Le goût des femmes laides
de Richard Millet

critiqué par Printemps, le 17 avril 2007
( - 65 ans)


La note:  étoiles
beauté laideur amour sexe solitude
Le narrateur a été renié par sa mère qui lui découvre sa laideur. Persuadé qu'il ne saurait être aimé pour lui-même à cause de celle-ci, il nous conte son éducation sentimentale, du jeu dont il est la victime, orchestré par ses compagnons d'école jusqu'à sa montée sur Paris, où d'écrivain rêvé il devient journaliste politique, ce qui lui assure une certaine renommée, et où après avoir satisfait ses besoins avec des prostituées, il décide de se tourner vers les femmes laides, les seules qui soient capables de le comprendre lui et sa solitude. Il se refuse à connaître le bonheur, pour autant que celui-ci existe dans les relations 'amoureuses' et rompt les siennes en général au bout d'un à deux ans, ayant fait le tour de la personne laide qu'il découvre alors et valorise. Sa soeur, qui partage son goût pour la langue et la littérature, vit elle aussi en solitaire, par suite de sa laideur et par choix pour la beauté de langue à laquelle elle se consacre. Il applique à la lettre sa théorie amoureuse: "une relation purement physique, tendre, amicale, si l'on veut, mais dépourvue de sentimentalité et d'espoir de procréation ...""protégé autant qu'interdit par (sa) laideur, qui est une sorte de liberté surveillée dont (il) a trouvé à s'accommoder."" enclin à trouver l'existence incompatible avec l'amour, lequel ne peut faire que souffrir". Une vie caractérisée par "la défaite, l'absence ou l'impossibilité de l'amour" pour les deux protagonistes. Ce livre nous pose l'éternelle question de l'importance du regard de l'autre dans notre identité et le sens - s'il y en a un - à donner à l'existence et aux relations humaines
Comme un goût de vieux roman 6 étoiles

Quand il a 8 ans, la mère du narrateur lui apprend qu’il est laid, et il trouve du réconfort auprès de sa sœur, de dix ans son aînée, qui demeurera sa confidente pour le reste de sa vie. Parvenu à l’âge adulte, le narrateur se tourne vers les femmes laides et ne cherche pas, ne se permet pas l’amour, comme s’il lui était interdit du fait de sa laideur.
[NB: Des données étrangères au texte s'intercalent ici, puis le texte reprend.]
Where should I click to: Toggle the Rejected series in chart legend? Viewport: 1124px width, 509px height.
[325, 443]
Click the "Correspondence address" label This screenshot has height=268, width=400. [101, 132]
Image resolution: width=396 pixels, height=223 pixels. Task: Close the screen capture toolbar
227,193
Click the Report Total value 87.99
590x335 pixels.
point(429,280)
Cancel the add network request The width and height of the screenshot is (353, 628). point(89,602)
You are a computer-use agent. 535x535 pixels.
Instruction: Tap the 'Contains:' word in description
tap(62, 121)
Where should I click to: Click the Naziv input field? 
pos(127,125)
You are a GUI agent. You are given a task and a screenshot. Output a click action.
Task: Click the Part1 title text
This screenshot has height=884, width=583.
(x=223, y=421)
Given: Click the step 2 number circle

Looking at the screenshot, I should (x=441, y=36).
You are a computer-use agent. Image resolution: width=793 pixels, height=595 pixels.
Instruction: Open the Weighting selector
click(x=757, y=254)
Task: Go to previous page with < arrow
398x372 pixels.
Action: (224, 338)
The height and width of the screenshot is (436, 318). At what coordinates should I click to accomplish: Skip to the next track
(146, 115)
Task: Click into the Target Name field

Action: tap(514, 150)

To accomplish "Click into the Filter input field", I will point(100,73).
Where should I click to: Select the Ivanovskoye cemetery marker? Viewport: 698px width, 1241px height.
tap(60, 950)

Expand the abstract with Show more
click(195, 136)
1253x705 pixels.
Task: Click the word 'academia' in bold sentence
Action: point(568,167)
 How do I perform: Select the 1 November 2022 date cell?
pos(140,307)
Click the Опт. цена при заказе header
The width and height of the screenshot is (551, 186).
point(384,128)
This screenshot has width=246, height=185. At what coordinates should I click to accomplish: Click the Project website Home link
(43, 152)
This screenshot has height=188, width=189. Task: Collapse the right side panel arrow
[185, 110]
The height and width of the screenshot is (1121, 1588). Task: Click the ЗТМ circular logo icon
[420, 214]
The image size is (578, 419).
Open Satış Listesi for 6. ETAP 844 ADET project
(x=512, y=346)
On comprend que l’auteur, pas beau mais loin d’être répugnant, a exagéré un de ses traits distinctifs pour en tirer un roman qu’on dirait daté du début du siècle dernier, par son ancrage dans la province française et la montée à Paris des deux protagonistes mais surtout par son écriture, et en cela réussi. Hormis la réflexion qu’il pose sur la beauté des visages et des corps au travers notamment certaines descriptions, l’auteur fait assaut de belles et longues phrases qui s’avèrent grevées de figures de style répétitives voire de tics d’écriture, tout ceci pour montrer qu’à défaut d’être beau, il écrit d’une façon distinguée. Mais est-ce cela « bien écrire » ? Au contraire, il me semble, il se réfugie dans une conception d’écriture qui fige son narrateur sur lui-même au lieu de l’ouvrir au monde, une conception bien française qui l’exonère d’une écriture qui embrasse le monde, se collète avec lui, sort d’un cadre appris, va vers le réel, au risque de perdre ses repères, ses codes d’écriture, au risque pour tout dire de faire laid, d’abandonner le beau.

L’auteur a l’honnêteté de le dire ici et là entre les lignes. Car n’est-ce pas cela le sujet caché de ce livre, et non la supposée laideur, avec laquelle son narrateur et par voie de conséquence lui-même trouve très bien son compte mais peut-être pas le lecteur, pas dupe de ce qui se joue réellement derrière un beau style affiché.